I was on my way to Matsuyama when I first saw the white and black tower of Marugame Castle sticking up above the many buildings of Marugame City. That one view called to me and being a fan of castles, I came.
My first unobstructed view of the castle stopped me cold. Before me a mountain of stone rose well over a hundred feet above the surrounding area, eclipsing the modern buildings by a massive amount. I was astonished to learn that this 50 meter tall mountain of rock and earth is entirely manmade. Crossing one street, and then passing through the Ote Ichi no Mon Gate is all one has to do to leave 21st century Japan behind. Almost. Marugame Castle has been converted to a nice park with lots of trails, benches and picnic areas.

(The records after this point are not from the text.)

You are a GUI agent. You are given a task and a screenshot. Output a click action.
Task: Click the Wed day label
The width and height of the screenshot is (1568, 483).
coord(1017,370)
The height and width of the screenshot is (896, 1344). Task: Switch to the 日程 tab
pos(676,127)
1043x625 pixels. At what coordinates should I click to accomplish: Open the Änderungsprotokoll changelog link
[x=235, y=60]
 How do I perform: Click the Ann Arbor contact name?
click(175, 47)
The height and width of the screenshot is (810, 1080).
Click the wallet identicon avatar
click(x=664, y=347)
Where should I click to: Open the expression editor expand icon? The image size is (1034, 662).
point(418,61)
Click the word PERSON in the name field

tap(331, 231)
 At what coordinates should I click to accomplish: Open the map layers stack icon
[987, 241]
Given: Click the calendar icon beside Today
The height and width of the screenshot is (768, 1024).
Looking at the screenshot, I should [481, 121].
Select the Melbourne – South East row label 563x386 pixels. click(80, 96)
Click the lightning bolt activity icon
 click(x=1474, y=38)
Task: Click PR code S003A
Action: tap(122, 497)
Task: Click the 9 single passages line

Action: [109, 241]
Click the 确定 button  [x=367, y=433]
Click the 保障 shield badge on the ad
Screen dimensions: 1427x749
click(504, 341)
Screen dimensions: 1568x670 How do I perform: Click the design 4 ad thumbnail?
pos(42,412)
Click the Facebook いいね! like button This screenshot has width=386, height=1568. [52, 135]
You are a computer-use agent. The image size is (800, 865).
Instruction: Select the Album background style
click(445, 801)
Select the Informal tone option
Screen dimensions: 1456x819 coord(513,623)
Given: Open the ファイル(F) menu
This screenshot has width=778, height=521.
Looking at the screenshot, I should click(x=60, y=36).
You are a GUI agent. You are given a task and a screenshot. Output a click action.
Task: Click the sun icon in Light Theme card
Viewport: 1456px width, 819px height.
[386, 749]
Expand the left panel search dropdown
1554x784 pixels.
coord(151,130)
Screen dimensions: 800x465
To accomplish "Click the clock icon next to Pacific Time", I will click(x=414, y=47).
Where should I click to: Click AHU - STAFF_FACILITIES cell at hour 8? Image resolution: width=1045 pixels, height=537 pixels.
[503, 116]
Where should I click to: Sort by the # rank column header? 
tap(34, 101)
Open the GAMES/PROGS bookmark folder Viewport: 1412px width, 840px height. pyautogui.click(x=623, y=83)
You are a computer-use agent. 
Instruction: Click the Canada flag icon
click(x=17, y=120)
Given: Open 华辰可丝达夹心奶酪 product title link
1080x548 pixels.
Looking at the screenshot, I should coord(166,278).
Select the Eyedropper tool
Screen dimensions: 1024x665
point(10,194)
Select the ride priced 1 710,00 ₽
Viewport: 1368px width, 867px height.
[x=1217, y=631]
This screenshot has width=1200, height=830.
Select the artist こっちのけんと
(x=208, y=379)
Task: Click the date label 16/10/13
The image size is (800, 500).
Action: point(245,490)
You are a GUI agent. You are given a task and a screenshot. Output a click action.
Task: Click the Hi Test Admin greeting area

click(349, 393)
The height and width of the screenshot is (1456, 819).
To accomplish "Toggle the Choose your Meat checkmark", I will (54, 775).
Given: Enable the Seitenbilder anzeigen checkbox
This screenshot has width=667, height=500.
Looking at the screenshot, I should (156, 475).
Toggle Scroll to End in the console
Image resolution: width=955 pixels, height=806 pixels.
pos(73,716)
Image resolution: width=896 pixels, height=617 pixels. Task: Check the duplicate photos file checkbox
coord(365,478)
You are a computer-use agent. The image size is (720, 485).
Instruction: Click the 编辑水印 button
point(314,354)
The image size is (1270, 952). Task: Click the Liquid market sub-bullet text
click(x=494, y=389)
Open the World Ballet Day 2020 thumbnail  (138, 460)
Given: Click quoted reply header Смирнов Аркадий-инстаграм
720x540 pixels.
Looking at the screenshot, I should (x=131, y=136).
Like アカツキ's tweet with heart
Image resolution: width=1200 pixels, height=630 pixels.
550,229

There are plenty of trees to provide shade and many vantage points from which to overlook the city and the Seto Inland Sea (and imagine yourself to be a samurai guarding the castle against attack), and of course there is the castle and its walls. Marugame Castle Tower is small at just three stories but being an original 17th century building, it does provide that feeling of old Japan. It’s a great place to spend an hour or two. Happy travels!